Johnston, who brought the ejectment in the court below, was the owner of lot No. 34. Jones and Marsh claimed that lot No. 35 was entitled to the whole benefit of the alluvion. There were three trials in the court below, the last of which resulted in a verdict and judgment for the plaintiff as follows:——
Beginning at a point on the line between lots thirty-four and thirty-five, in Kinzie’s addition to Chicago, Cook county, Illinois, three hundred feet southerly of the south line of North Water street, measuring on that line for distance; thence south, eleven degrees and thirty minutes, east, one hundred and thirty-five feet, to the north pier; thence easterly along the north pier to the shore of Lake Michigan; thence northwardly along the lake shore two hundred and twenty-two feet; thence westerly in a straight line to the place of beginning.
The instructions given to the jury by the circuit court are stated in the opinion of the court.
It was argued by Mr. Scammon and Mr. Johnston, for the plaintiffs in error, and by Mr. Lawrence and Mr. Chase, for the defendant.
On the trial in the circuit court, the counsel for the defendant made twelve prayers to the court; some of which were granted, others with reservations and qualifications. The counsel for the plaintiff made seven prayers, which were qualified in the same way; and then the court gave other instructions to the jury of its own accord. The arguments of counsel in this court discussed all these points; and it would not be possible to explain them, without giving too extended a statement of all the points.
Mr. Justice NELSON delivered the opinion of the court.
This is a writ of error to the circuit court of the United States for the district of Illinois.

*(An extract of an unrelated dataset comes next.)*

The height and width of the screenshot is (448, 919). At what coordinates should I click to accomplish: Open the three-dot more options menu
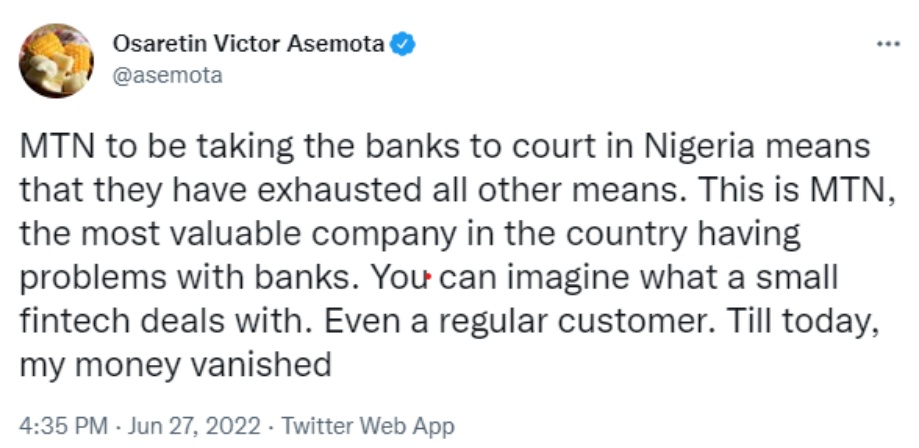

The suit below, was an action of ejectment, brought by Johnston, against Jones and Marsh, to recover a tract of alluvial land in the city of Chicago, formed in Lake Michigan, adjoining the north pier of Chicago harbor, and which is claimed as an accretion to water-lot No. 34, in Kinzie’s addition. The defendant, Jones, is owner of lot No. 35, in said addition, lying east, and adjoining 34, and between that and the lake.
Both parties claim under Robert A. Kinzie, the patentee of the north fractional section 10, in township 39, which was situate in the bend of the Chicago River, at its mouth, and bounded southerly by that river, and easterly by the Michigan Lake. Kinzie, the patentee, in February, 1833, laid out an addition to the town of Chicago upon this fractional section, and made a plat of the same, which was recorded in the recorder’s office of the county, on the 18th of January, 1834, according to the requirements of the laws of the State of Illinois. On this plat, lot No. 34, is one of a series of water-lots, bounded on the south side of North Water street, sixty feet, as its northerly boundary, and is included within lines dropped from the fixed corners on that street at right angles with the same, and extended until they intersect the lake shore. Lot No. 35, is the next lot east, of the same width, on Water street, and extended in like manner to the lake, its west line being the east line of 34.
On the 25th of February, 1833, R. A. Kinzie, conveyed to John H. Kinzie, several lots in this addition, and among others, lot No. 35. And on the 1st September, 1834, John H. conveyed the same to Jones, the defendant, describing it in the deed as in Kinzie’s addition, and as ‘being water-lot No. 35,’ &c., ‘agreeably to the town plat, recorded in the office of the recorder of the said county of Cook, to which reference may be had if necessary.’
On the 22d of October, 1835, R. A. Kinzie, conveyed to Johnston, the plaintiff, lot No. 34, describing it as lying in Kinzie’s addition, and known as water-lot No. 34, ‘as will more fully appear, reference being had to said plat as recorded in the recorder’s office of the town of Chicago, in the county of Cook,’ &c.
In the summer of 1833, the general government commenced the construction of the harbor of the city of Chicago, which is formed by an erection of two piers across this fractional section 10, from the curve of the Chicago River, as it takes a direction southerly to the lake, and for a considerable distance into the lake, the effect of which was to turn the river from its sweep southerly across the sand-bar to the waters of the lake between the two piers, and thus opening a passage for vessels into the town.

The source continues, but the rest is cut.